Fresenius five-year credit default swaps were about 60 basis points wider at around 380 basis points, according to market data, while its 500 million euro bond, which matures in 2016, was about four points lower, bid at 86 percent of face value, a trader said.
Meanwhile the volume of investment grade borrowers rushing to raise funding continued with BMW and Iberdrola among others tapping the market. By 1612 GMT, the investment-grade Markit iTraxx Europe index was at 159.75 basis points, according to data from Markit, 2.75 basis points wider versus late on Monday.

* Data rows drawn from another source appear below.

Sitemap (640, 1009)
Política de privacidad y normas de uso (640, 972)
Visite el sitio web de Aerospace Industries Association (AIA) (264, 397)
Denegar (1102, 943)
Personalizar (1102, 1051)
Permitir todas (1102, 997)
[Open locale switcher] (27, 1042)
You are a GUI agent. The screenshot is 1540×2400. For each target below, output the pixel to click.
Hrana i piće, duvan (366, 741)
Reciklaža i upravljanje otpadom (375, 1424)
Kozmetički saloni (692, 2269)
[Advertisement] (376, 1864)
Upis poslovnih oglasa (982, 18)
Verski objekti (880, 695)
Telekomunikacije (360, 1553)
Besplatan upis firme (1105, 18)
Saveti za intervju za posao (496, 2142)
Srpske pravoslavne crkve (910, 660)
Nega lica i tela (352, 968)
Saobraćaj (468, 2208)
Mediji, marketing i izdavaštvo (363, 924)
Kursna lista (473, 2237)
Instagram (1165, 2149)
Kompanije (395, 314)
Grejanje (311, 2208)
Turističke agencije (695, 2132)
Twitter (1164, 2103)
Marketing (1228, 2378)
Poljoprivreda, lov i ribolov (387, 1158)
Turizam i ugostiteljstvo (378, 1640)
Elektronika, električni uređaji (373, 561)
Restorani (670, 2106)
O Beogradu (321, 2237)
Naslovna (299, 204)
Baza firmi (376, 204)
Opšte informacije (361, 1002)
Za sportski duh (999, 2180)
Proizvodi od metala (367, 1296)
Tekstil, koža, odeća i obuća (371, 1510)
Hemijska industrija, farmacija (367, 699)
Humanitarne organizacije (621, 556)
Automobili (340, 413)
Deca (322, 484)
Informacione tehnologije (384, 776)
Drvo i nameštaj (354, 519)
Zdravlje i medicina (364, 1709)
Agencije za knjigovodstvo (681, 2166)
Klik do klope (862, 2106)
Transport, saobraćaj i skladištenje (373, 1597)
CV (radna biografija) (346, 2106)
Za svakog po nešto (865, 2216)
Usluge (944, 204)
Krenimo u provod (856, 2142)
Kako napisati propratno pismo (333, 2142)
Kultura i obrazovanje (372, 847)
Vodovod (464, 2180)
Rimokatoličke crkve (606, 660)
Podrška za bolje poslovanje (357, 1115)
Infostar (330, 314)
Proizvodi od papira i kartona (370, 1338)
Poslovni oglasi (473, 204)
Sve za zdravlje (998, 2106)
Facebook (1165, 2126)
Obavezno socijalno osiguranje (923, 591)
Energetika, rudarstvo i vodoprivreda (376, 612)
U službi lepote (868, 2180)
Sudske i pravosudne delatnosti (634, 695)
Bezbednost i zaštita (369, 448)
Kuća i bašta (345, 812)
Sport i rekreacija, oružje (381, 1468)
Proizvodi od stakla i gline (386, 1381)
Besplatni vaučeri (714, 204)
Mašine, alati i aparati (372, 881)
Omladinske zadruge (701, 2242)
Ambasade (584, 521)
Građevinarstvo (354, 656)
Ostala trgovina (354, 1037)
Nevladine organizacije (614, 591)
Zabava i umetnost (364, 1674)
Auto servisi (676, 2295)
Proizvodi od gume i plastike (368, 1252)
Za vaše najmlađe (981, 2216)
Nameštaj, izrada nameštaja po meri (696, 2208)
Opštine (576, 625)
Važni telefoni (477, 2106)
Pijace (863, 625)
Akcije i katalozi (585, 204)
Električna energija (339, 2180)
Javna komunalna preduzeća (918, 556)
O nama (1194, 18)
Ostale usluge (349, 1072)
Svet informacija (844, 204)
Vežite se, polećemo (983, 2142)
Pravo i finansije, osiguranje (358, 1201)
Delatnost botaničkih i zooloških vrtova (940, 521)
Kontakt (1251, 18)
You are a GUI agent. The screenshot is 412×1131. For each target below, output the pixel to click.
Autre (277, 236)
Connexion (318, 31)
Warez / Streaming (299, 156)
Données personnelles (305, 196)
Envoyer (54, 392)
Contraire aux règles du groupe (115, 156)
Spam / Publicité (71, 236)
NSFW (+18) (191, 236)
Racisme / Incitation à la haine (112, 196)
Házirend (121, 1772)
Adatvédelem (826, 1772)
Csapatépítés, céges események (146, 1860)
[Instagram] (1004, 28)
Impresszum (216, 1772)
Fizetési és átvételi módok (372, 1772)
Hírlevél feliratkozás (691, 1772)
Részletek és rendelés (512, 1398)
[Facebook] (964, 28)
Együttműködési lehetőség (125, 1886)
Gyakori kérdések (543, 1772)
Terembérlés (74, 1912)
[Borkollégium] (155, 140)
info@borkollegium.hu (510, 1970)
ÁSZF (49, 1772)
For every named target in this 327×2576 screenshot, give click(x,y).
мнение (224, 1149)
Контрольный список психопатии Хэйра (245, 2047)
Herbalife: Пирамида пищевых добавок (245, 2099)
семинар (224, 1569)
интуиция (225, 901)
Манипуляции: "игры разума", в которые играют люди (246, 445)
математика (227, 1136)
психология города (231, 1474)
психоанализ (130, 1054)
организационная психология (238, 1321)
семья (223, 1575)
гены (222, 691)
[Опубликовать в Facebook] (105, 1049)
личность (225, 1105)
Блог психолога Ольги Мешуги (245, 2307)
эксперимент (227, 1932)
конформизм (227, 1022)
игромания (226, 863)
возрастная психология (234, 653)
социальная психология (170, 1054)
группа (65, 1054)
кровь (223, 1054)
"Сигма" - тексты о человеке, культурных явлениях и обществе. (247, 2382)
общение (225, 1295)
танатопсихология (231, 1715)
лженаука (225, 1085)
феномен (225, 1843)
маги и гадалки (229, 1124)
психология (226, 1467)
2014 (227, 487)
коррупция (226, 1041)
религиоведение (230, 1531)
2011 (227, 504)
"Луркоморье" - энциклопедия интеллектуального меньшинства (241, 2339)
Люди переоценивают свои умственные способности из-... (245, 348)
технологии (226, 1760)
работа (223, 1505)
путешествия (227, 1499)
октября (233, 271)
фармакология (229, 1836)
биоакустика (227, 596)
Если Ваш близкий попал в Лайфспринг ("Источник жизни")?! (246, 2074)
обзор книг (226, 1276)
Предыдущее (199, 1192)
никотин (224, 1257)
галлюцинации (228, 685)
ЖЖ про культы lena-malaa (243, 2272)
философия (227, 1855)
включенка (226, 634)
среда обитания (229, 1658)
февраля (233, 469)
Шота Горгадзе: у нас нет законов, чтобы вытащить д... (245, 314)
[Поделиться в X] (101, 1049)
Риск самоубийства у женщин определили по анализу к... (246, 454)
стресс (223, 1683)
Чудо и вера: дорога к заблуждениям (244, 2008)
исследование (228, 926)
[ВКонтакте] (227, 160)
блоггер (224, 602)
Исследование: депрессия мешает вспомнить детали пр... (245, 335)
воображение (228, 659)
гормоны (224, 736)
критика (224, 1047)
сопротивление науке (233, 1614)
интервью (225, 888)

The Markit iTraxx Crossover index, made up of 50 mostly "junk"-rated credits, was at 956.25 basis points, 12.25 basis points wider. German carmaker BMW set guidance on a planned three-year euro benchmark bond at mid-swaps plus 370 basis points, one of the banks managing the sale said, extending a rush of new bond supply which topped more than 11 billion euros ($14.7 billion) last week. Spanish utility Iberdrola also tapped the bond market, with plans to raise at least 400 million euros via an increase of two of its existing bonds.